C’è tanta Sicilia nelle tracce dei temi proposti all’esame di maturità 2019. C’è Leonardo Sciascia, scrittore agrigentino di Racalmuto, col suo celebre romanzo Il giorno della civetta che prende le mosse dall’omicidio del sindacalista della Camera del Lavoro di Sciacca Accursio Miraglia, avvenuto il 4 gennaio 1947.
C’è il generale dei Carabinieri Carlo Alberto Dalla Chiesa (“Martire dello Stato”) ucciso a Palermo, il 3 settembre 1982, in un agguato mafioso assieme alla moglie Emanuela Setti Carraro e all’agente di scorta Domenico Russo.

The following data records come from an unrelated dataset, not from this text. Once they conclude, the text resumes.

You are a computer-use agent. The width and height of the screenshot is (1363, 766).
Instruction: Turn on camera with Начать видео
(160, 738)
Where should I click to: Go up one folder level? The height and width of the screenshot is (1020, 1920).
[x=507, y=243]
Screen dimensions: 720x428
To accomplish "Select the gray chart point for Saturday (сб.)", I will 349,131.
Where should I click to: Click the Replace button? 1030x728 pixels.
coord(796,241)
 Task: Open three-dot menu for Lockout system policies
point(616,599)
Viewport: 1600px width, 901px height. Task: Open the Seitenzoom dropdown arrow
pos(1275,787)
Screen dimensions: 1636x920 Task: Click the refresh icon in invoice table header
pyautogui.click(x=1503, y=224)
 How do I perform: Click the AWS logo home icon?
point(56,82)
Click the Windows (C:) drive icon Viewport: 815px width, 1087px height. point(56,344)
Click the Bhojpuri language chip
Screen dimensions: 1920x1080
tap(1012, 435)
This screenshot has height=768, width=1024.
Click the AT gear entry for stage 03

C’è Corrado Stajano, cremonese, giornalista, scrittore, docente universitario, con le sue Eredità del Novecento. Ha scritto opere in cui ha parlato della nostra terra. Nel libro La Stanza dei fantasmi, dedica alla nostra terra il capitolo dal titolo Sicilia mia.
C’è, tra sport e storia, Gino Bartali, fiorentino, leggenda del ciclismo mondiale e campione di umanità (fu nominato “Giusto tra le nazioni” per aver salvato numerosi ebrei), corse anche nella nostra terra. Riporta l’enciclopedia Treccani: “Si rodò per la stagione 1940 in alcune gare in Libia e in Sicilia, per poi dominare, per il secondo anno consecutivo, sia la Milano-Sanremo sia il Giro di Toscana”.
Ci sono poi le Istruzioni per l’uso del futuro di Tommaso Montanari, i Risvegli (da Il porto sepolto) di Giuseppe Ungaretti e L’illusione della conoscenza di Steven Sloman e Philip Fernbach che come argomenti inglobano anche l’isola siciliana.
Prima che uscissero le tracce dai canali secretati del Ministero della Pubblica Istruzione, nel toto-tema impazzavano i nomi di altri scrittori siciliani, da Giovanni Verga a Luigi Pirandello, uno catanese e l’altro sempre agrigentino.
Ricordo a questo proposito il mio esame di maturità e l’attesa. Siamo alla fine degli anni Ottanta al liceo scientifico statale “Leonardo” di Agrigento. Non c’era internet, non c’erano gli smartphone. C’erano solo gli aeroplani di carta. Il cuore del mio tema è stato un quadro, con raffigurato un sole che si fa spazio nella nebbia. L’autore non è siciliano, ma francese. È Claude Monet, pittore impressionista tanto amato da mio padre Gildo. L’ansia di settimane e settimane, di un cuore ormai malandato, si è come diradata d’improvviso quando ho cominciato a scrivere, non pensando più a nient’altro, non guardando più le finestre spalancate e gli aeroplani di carta svolazzanti. Ogni frase una pennellata, ero dentro Monet, dentro il suo quadro, dentro la mia scrittura. Al liceo amavo scrivere a tema libero, mi dava più libertà. Nel buio mi spuntava il sole.